In Europe, BBH handles most of the business. When he was there, Mr. Carruthers produced Levi's "Swimmer" spot for its jeans that became a Cannes winner.
But Levi Strauss is still only one consideration for Mr. Carruthers at FCB, one of the West's largest shops with $800 million in billings, $250 million of which comes from its AT&T Wireless account. FCB also houses another $130 million in dot-com business, including CBS.MarketWatch.com -- a relatively new area for Mr. Carruthers, who said that in Europe the category lags the U.S. His experience in automotive, working on BMW while at WCRS in London, also may come in handy for FCB client Chrysler.
A soft-spoken, newly engaged Brit, Mr. Carruthers, 41, is the son of a pub owner. One of his first jobs was as a runner for a London art studio. There, an up-close look at advertising inspired him to get into the business.
He brought an ad to the agency's owner who was having lunch -- and an obviously good time at a restaurant. "Make this headline bigger," he recalls the agency owner saying to him before quickly returning to the festivities.
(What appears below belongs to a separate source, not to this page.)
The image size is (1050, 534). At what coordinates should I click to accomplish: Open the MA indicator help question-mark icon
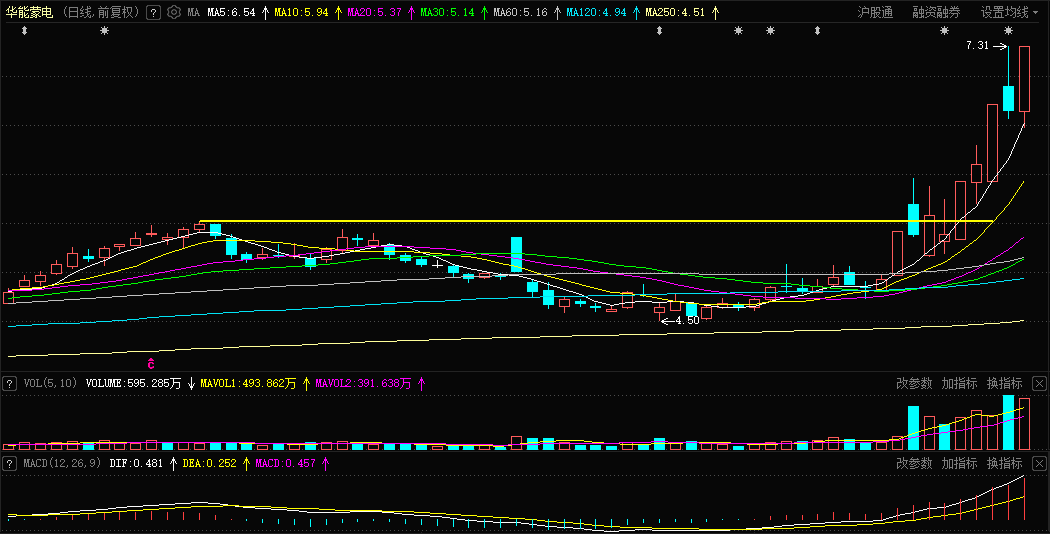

Mr. Carruthers remembers thinking, "How do you get into this job?"
After starting at a small shop in 1981, he proceeded to land top creative slots at some of England's leading agencies, boasting initials such as BBH, BMP DDB and WCRS. He joined WCRS in 1993, rising to joint creative director.
Mr. Carruthers picks up the reins at FCB once held by the late, legendary creative director Mike Koelker of Levi's 501 blues fame, and FCB staffers believe his reel in some ways displays a similar creative bent. Geoff Thompson, chairman-CEO of FCB Worldwide, San Francisco, and creative director for FCB Worldwide, handled the office's creative duties after Mr. Koelker's successor, Paul Wolfe, left.
Mr. Carruthers seems unperturbed by the prospect of making his mark in a city of creative giants such as Hal Riney, Jeff Goodby and Rich Silverstein, as well as young turks such as TBWA/Chiat/Day's Chuck McBride.
"[It's] very simple," Mr. Carruthers said of his task. "Do good work."